Saved entries:
——————————
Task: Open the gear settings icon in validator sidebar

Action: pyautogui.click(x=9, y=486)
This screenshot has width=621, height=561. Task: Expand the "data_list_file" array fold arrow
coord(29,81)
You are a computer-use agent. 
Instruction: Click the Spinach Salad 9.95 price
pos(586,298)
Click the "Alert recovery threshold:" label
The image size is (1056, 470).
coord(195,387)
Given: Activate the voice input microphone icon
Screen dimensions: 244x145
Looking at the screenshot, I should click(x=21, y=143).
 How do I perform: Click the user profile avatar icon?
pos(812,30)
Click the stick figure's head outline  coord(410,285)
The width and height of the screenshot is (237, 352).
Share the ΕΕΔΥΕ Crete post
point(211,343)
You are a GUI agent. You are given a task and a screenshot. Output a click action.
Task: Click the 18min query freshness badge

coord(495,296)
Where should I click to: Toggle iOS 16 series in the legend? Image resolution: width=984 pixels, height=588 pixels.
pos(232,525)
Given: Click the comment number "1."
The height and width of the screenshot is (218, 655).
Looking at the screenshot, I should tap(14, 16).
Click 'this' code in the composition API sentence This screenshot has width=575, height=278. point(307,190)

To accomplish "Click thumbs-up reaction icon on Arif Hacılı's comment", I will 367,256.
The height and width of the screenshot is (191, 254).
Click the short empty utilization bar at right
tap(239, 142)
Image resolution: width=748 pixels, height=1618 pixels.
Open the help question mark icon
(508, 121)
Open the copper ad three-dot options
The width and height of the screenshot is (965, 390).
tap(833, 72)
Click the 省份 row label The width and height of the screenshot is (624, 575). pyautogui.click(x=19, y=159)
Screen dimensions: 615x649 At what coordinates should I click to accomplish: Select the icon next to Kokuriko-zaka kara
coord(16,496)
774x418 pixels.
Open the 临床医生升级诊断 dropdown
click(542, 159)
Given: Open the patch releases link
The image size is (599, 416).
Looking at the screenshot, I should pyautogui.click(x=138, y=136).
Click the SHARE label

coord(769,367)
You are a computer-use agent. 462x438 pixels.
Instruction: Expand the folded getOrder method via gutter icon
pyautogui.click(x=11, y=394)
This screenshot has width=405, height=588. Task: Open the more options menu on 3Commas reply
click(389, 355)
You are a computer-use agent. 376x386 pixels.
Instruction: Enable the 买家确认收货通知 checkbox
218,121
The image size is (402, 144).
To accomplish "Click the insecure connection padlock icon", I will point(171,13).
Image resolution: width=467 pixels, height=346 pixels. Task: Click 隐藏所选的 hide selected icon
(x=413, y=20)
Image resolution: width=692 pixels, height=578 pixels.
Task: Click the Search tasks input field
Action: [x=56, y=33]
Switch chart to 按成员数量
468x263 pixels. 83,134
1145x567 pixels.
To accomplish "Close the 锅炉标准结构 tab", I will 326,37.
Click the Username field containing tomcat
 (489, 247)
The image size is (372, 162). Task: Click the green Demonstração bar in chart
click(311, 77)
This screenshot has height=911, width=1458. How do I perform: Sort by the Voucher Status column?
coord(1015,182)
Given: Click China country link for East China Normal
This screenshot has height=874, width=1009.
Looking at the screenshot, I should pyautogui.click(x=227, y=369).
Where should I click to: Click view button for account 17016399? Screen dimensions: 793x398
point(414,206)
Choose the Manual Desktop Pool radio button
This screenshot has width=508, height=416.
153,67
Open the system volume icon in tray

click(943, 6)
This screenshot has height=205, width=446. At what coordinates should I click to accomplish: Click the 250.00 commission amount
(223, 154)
——————————
**INSTRUCTIONS FOR THE TASK**
Please copy only the lines between the first line of the entries and the line with "You are a computer-use agent. 462x438 pixels.", keeping those two end lines as well, exactly as written.

**EXERCISE RESULT**
Task: Open the gear settings icon in validator sidebar

Action: pyautogui.click(x=9, y=486)
This screenshot has width=621, height=561. Task: Expand the "data_list_file" array fold arrow
coord(29,81)
You are a computer-use agent. 
Instruction: Click the Spinach Salad 9.95 price
pos(586,298)
Click the "Alert recovery threshold:" label
The image size is (1056, 470).
coord(195,387)
Given: Activate the voice input microphone icon
Screen dimensions: 244x145
Looking at the screenshot, I should click(x=21, y=143).
 How do I perform: Click the user profile avatar icon?
pos(812,30)
Click the stick figure's head outline  coord(410,285)
The width and height of the screenshot is (237, 352).
Share the ΕΕΔΥΕ Crete post
point(211,343)
You are a GUI agent. You are given a task and a screenshot. Output a click action.
Task: Click the 18min query freshness badge

coord(495,296)
Where should I click to: Toggle iOS 16 series in the legend? Image resolution: width=984 pixels, height=588 pixels.
pos(232,525)
Given: Click the comment number "1."
The height and width of the screenshot is (218, 655).
Looking at the screenshot, I should tap(14, 16).
Click 'this' code in the composition API sentence This screenshot has width=575, height=278. point(307,190)

To accomplish "Click thumbs-up reaction icon on Arif Hacılı's comment", I will 367,256.
The height and width of the screenshot is (191, 254).
Click the short empty utilization bar at right
tap(239, 142)
Image resolution: width=748 pixels, height=1618 pixels.
Open the help question mark icon
(508, 121)
Open the copper ad three-dot options
The width and height of the screenshot is (965, 390).
tap(833, 72)
Click the 省份 row label The width and height of the screenshot is (624, 575). pyautogui.click(x=19, y=159)
Screen dimensions: 615x649 At what coordinates should I click to accomplish: Select the icon next to Kokuriko-zaka kara
coord(16,496)
774x418 pixels.
Open the 临床医生升级诊断 dropdown
click(542, 159)
Given: Open the patch releases link
The image size is (599, 416).
Looking at the screenshot, I should pyautogui.click(x=138, y=136).
Click the SHARE label

coord(769,367)
You are a computer-use agent. 462x438 pixels.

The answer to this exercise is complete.